• What you are asked to do:
Begin at the line where "Instruction: Set Afternoon" appears and reproduce exactly every line through the end of the data below, both included, skipping pictures.

##### Exercise data #####

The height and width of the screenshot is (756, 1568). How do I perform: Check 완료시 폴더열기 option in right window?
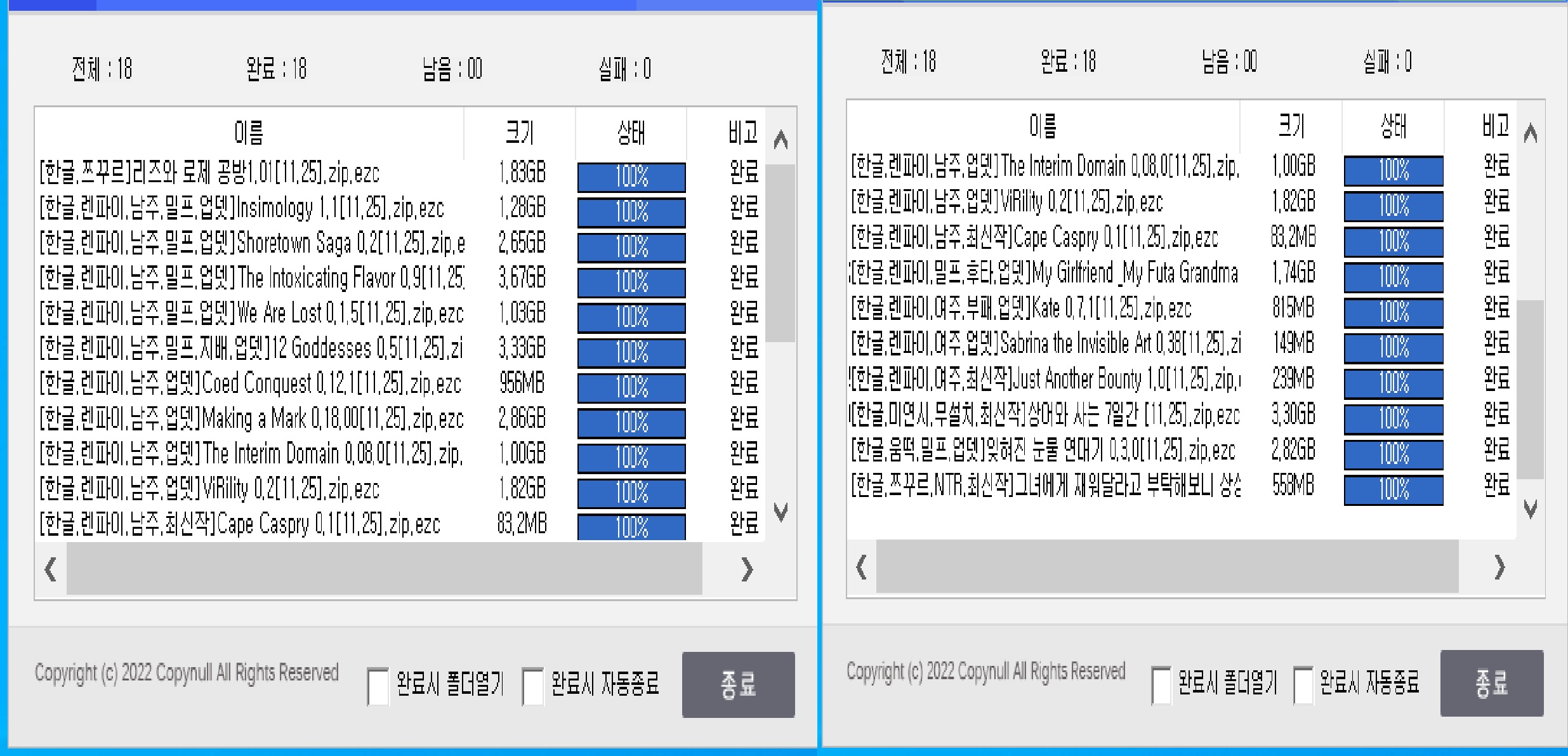coord(1161,685)
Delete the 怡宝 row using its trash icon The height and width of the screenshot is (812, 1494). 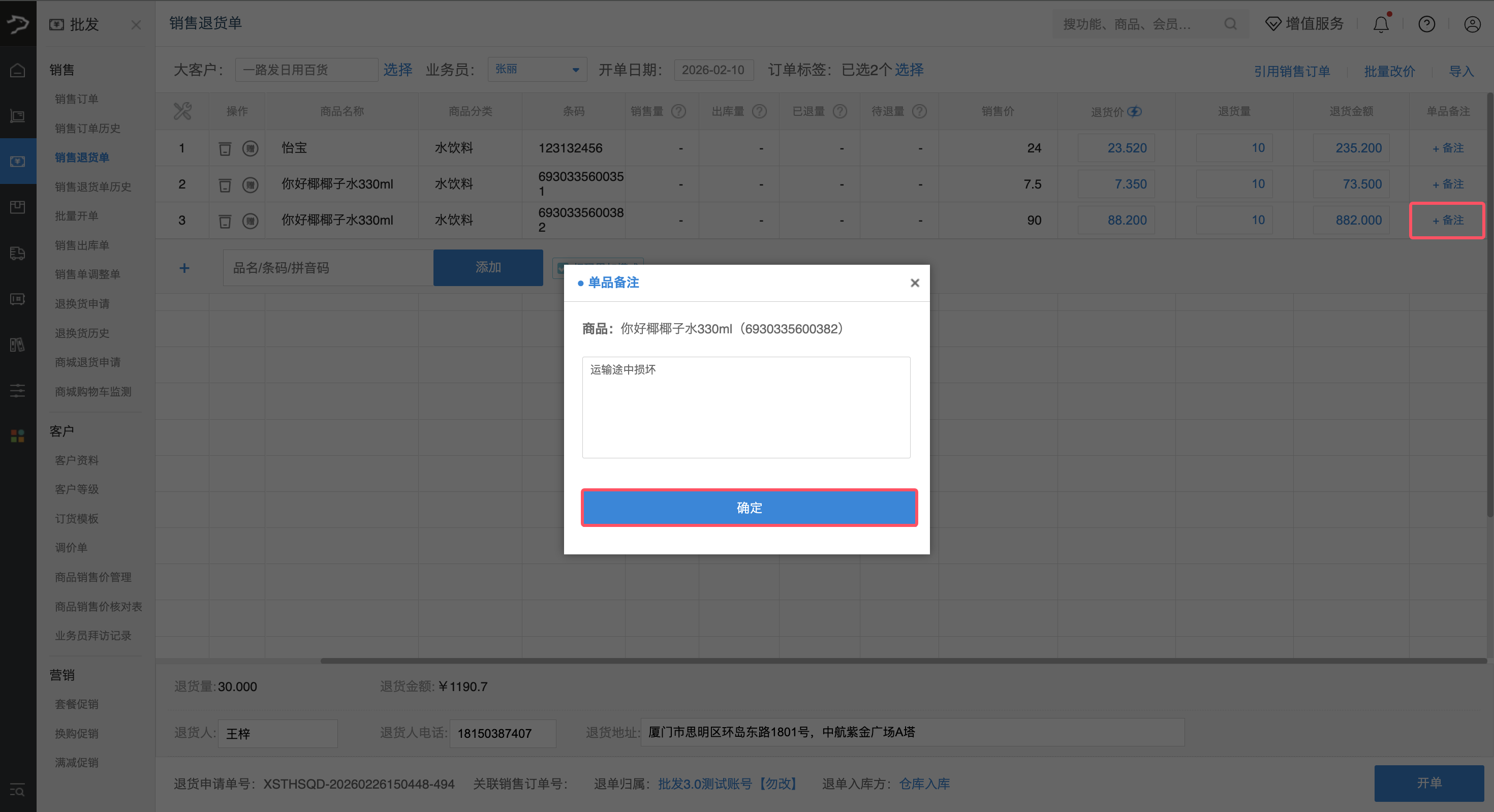coord(225,148)
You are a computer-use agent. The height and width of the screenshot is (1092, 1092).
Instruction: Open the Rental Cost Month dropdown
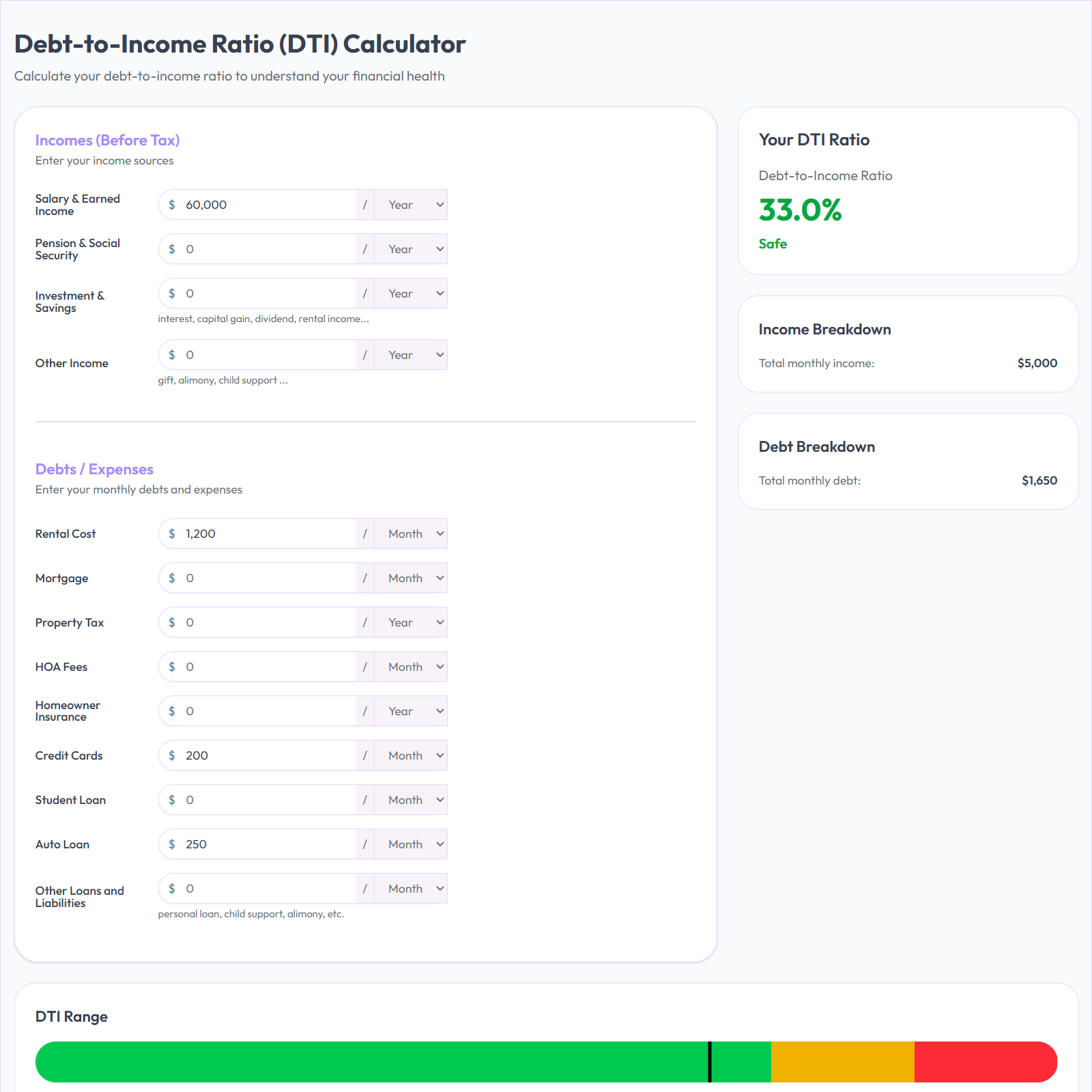(x=410, y=533)
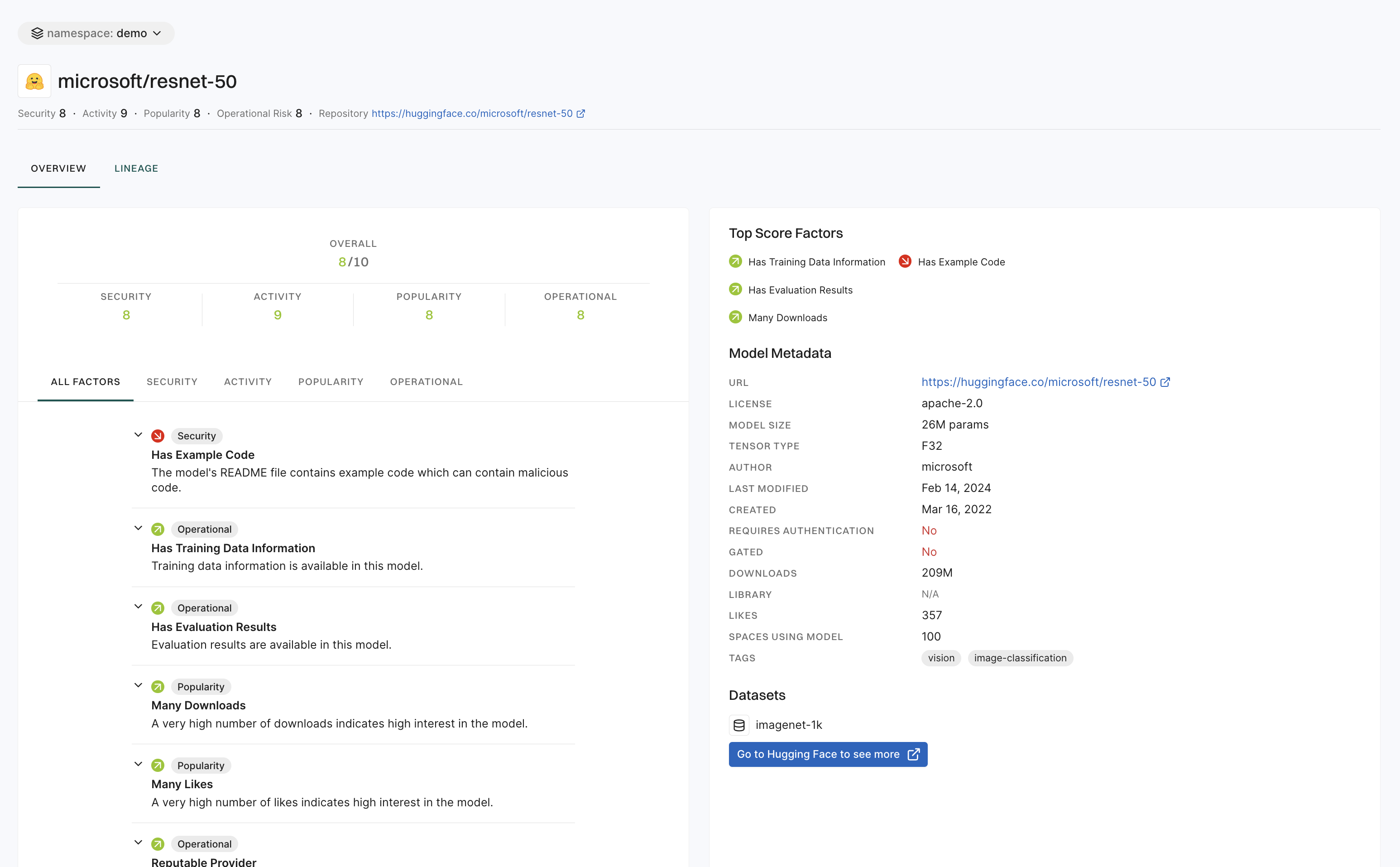Click the image-classification tag chip
This screenshot has width=1400, height=867.
coord(1020,658)
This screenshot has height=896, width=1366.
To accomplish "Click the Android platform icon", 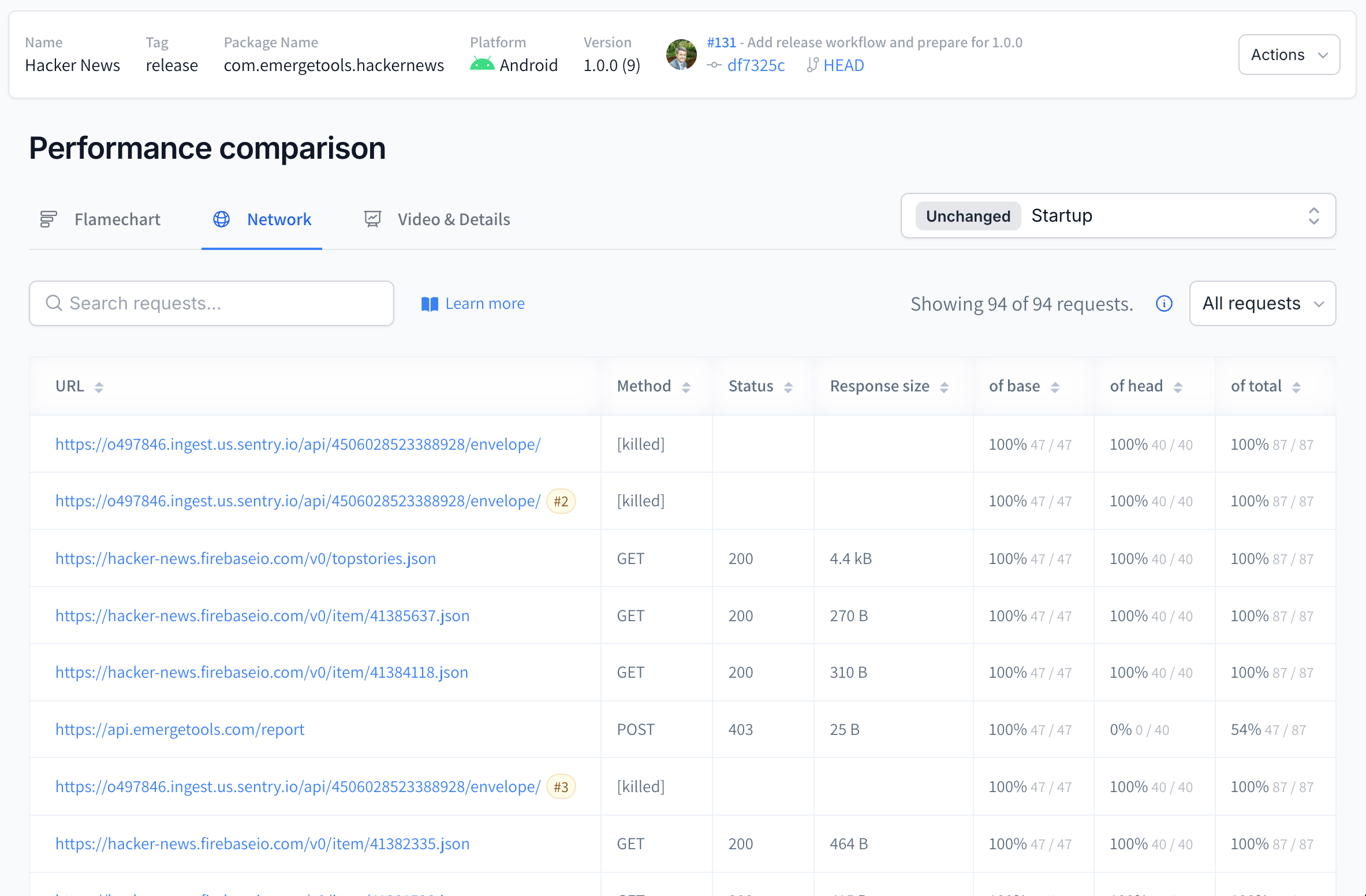I will click(482, 65).
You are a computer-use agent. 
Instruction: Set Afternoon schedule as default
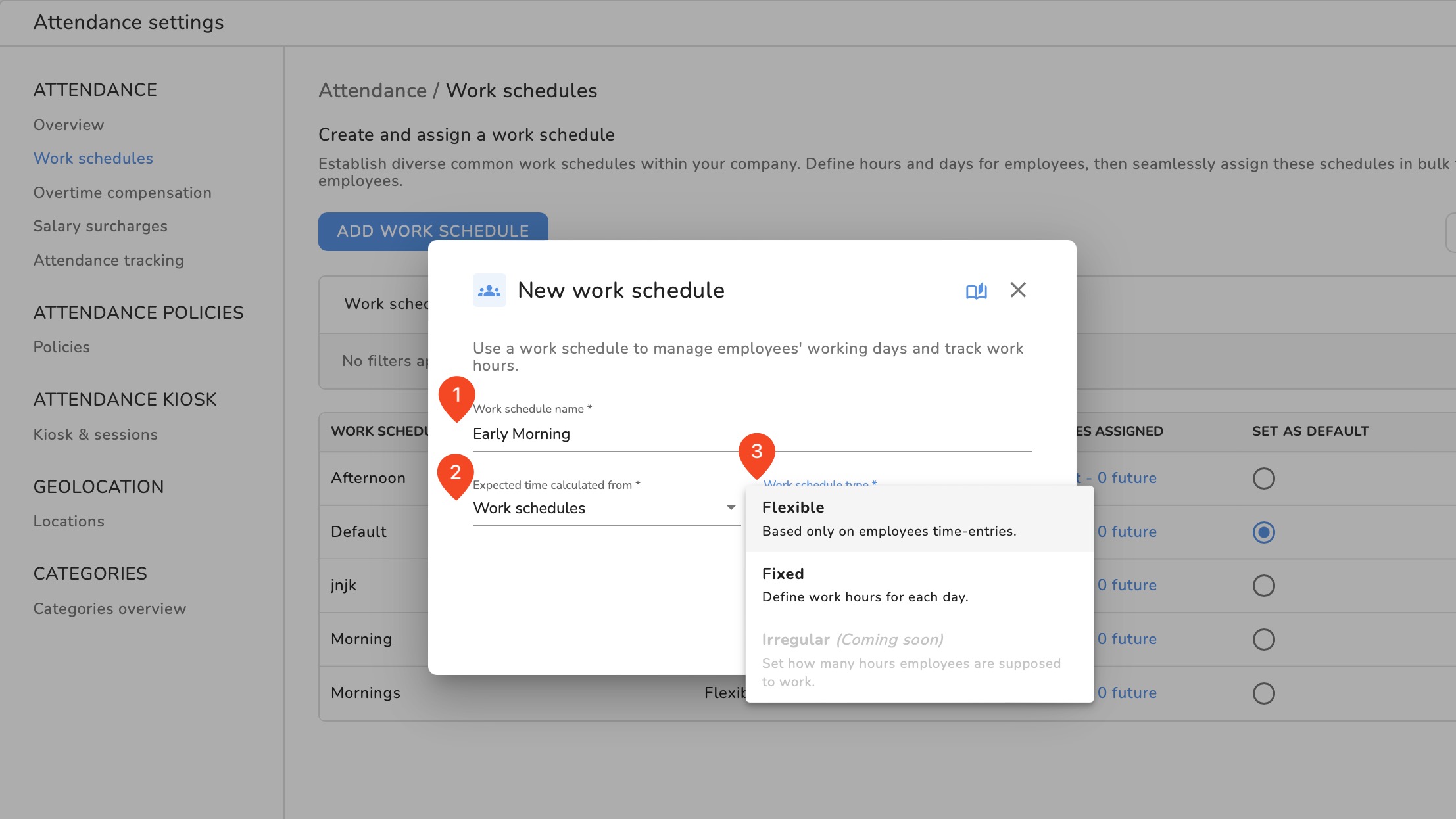pyautogui.click(x=1263, y=479)
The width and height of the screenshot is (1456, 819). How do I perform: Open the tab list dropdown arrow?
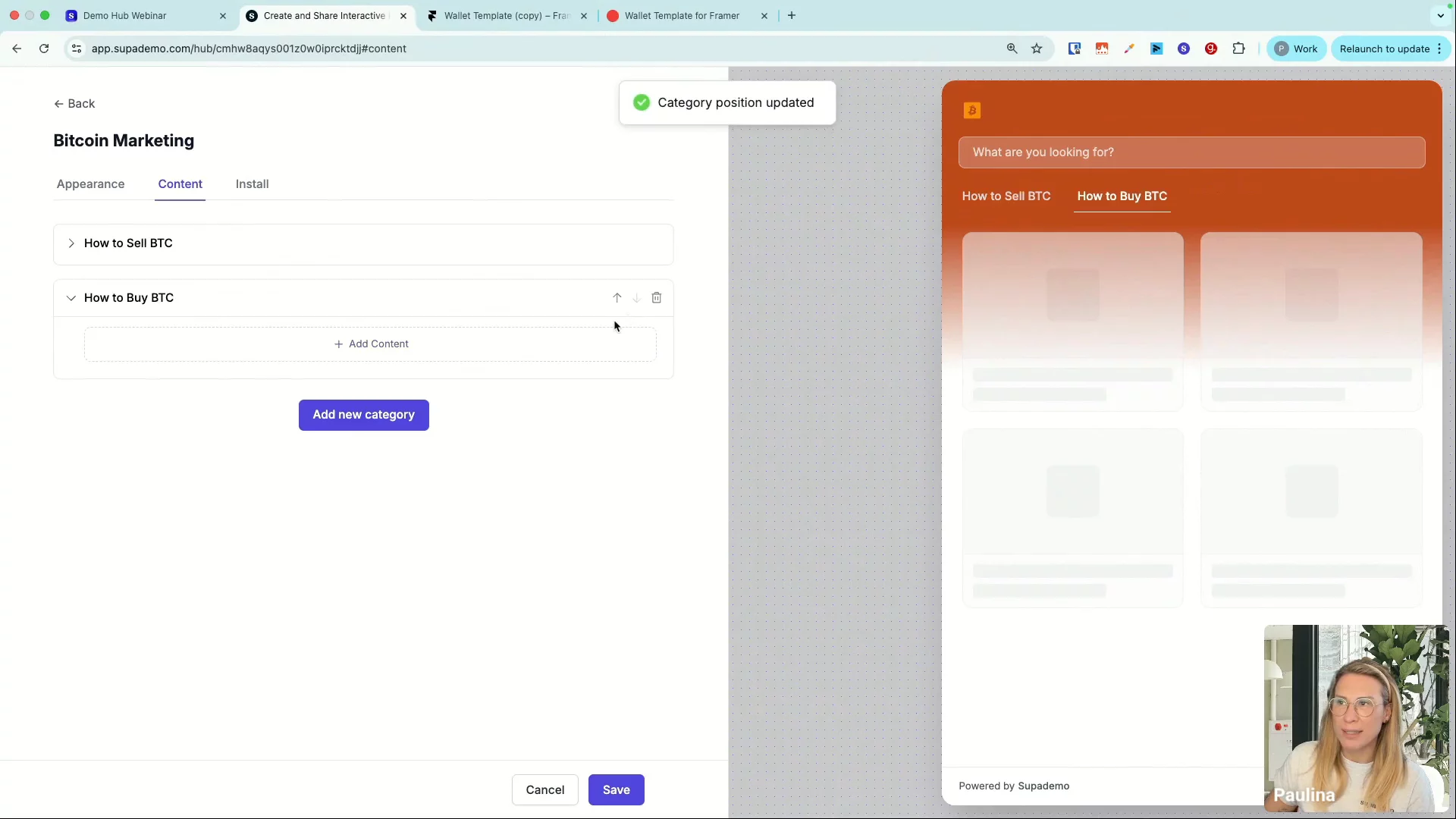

#####

• The answer:
Instruction: Set Afternoon schedule as default
pyautogui.click(x=1263, y=479)
The width and height of the screenshot is (1456, 819). How do I perform: Open the tab list dropdown arrow?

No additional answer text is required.